[YOUR ASSIGNMENT] Output begins at the line with "Task: Choose the" and ends at the last line of the records below. Copy each line in that span exactly, and leave out pictures.

[Dataset excerpts]
---+---

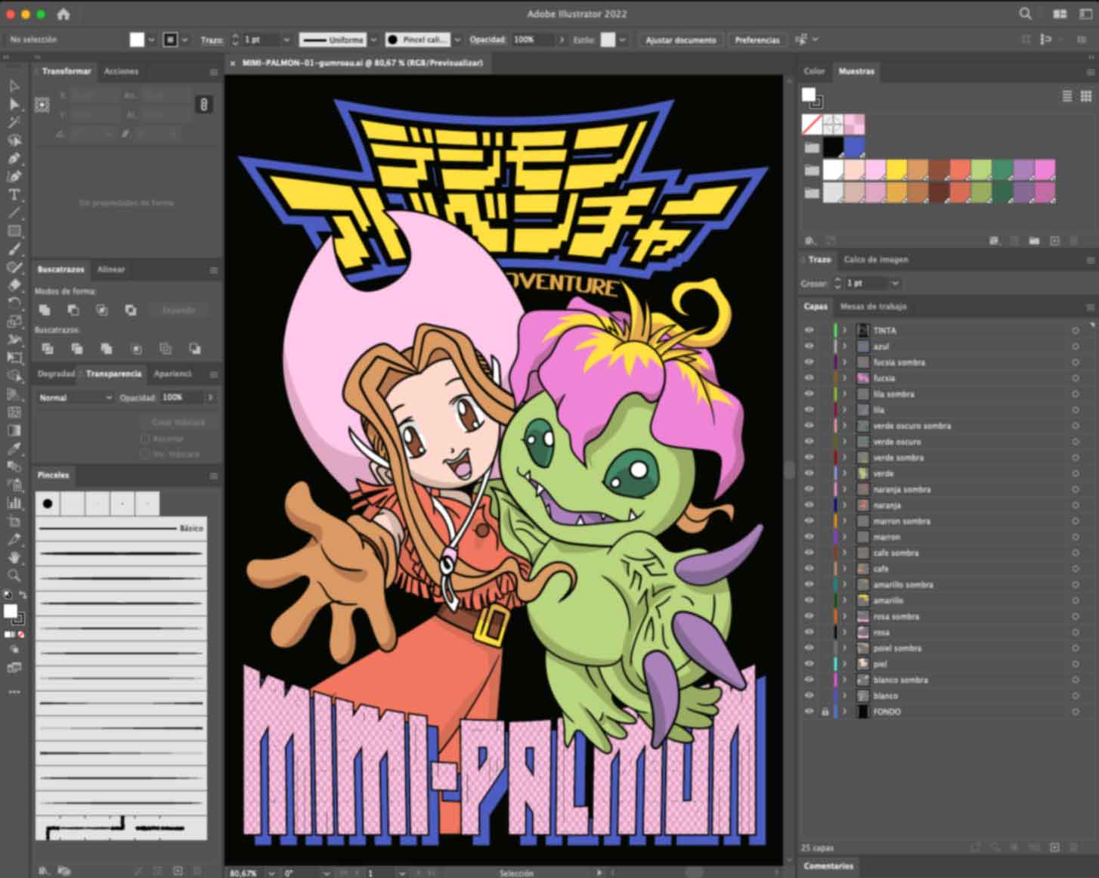Pick the yellow swatch in Muestras
This screenshot has height=878, width=1099.
[x=896, y=169]
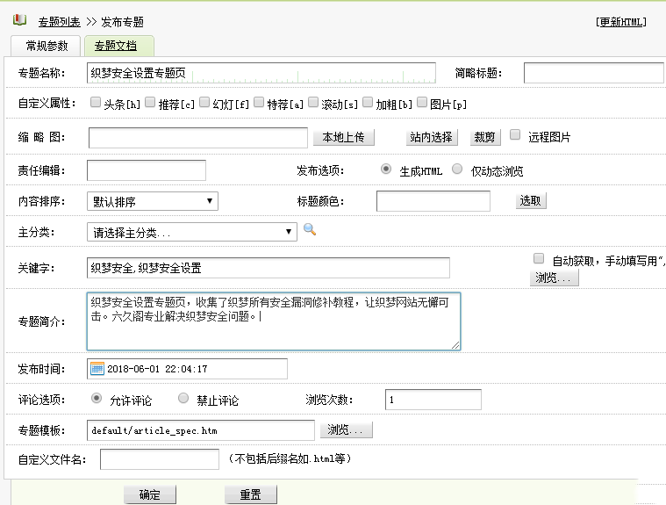
Task: Open title color picker with 选取
Action: pyautogui.click(x=530, y=200)

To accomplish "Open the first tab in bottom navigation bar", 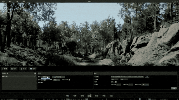I will click(68, 96).
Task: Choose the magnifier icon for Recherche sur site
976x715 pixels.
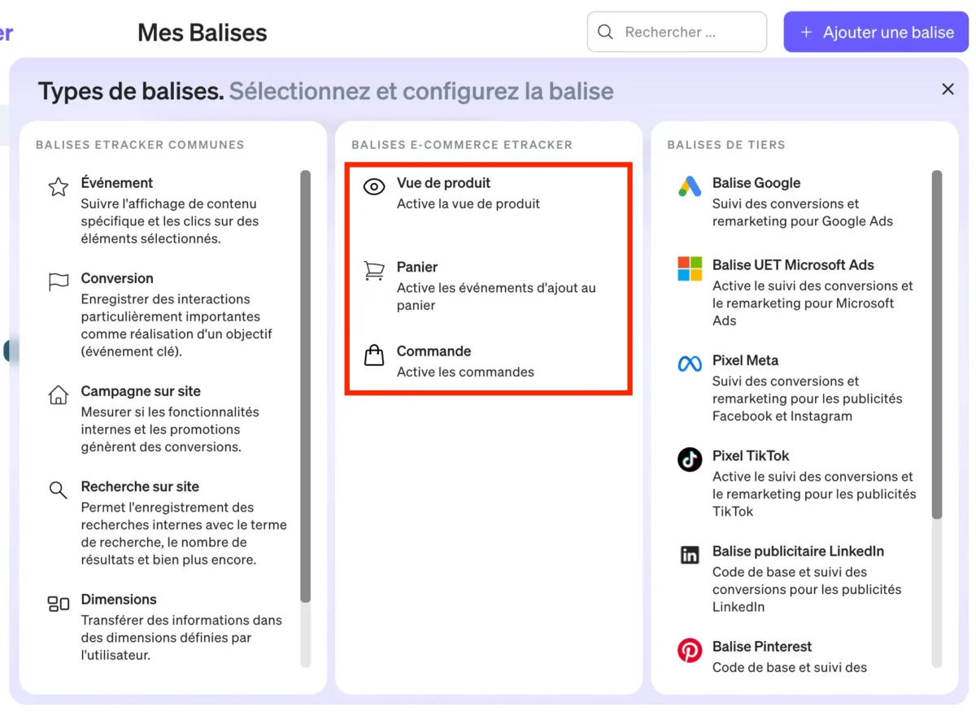Action: click(59, 490)
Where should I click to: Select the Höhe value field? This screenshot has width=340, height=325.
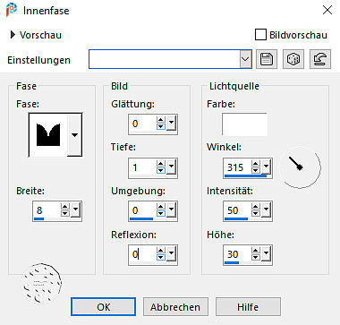[237, 254]
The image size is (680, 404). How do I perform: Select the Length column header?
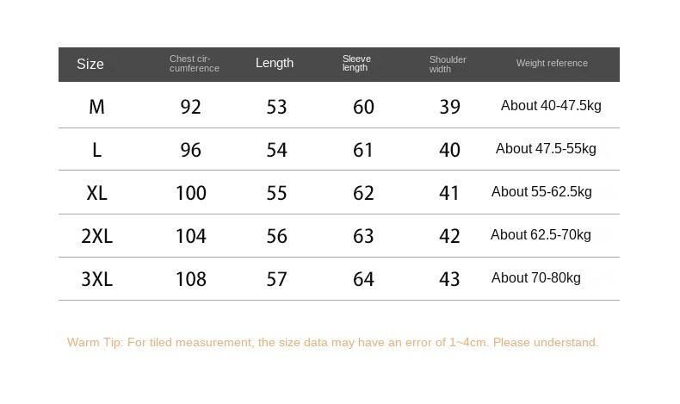tap(275, 63)
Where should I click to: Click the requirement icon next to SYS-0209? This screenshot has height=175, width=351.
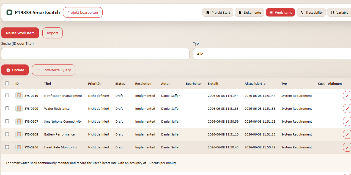tap(19, 109)
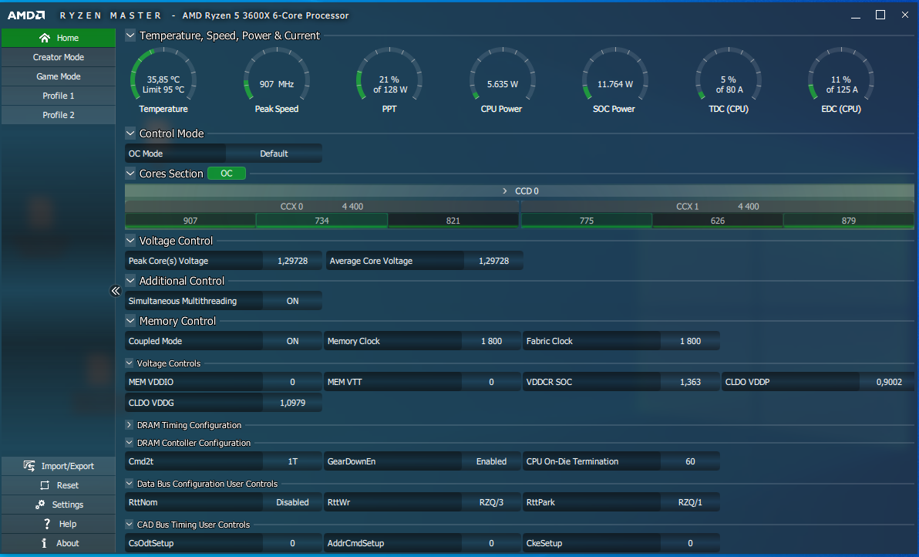Click the AMD logo in title bar

pyautogui.click(x=28, y=15)
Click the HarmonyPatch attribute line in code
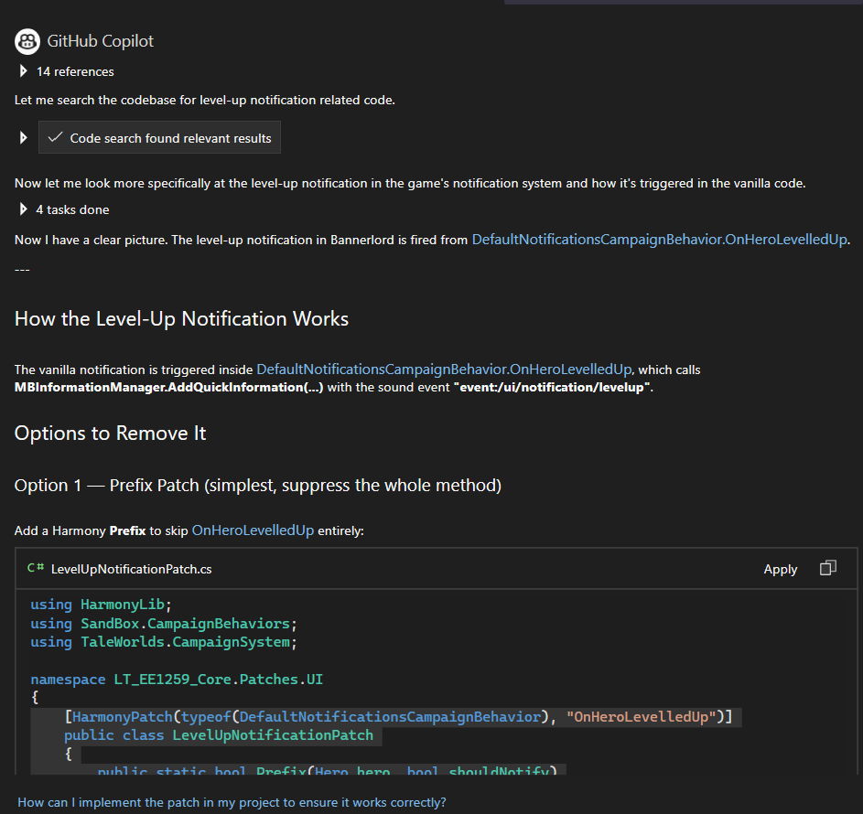This screenshot has width=863, height=814. coord(398,717)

---+---

[ANSWER TO THIS EXERCISE]
Task: Choose the magnifier icon for Recherche sur site
976x715 pixels.
Action: click(59, 490)
Where should I click to: Select the Höhe value field? This screenshot has width=340, height=325.
[237, 254]
The image size is (680, 404). How do I perform: Select the Length column header?
tap(275, 63)
Where should I click to: Click the requirement icon next to SYS-0209? This screenshot has height=175, width=351.
tap(19, 109)
Click the AMD logo in title bar

pyautogui.click(x=28, y=15)
Click the HarmonyPatch attribute line in code
This screenshot has width=863, height=814. coord(398,717)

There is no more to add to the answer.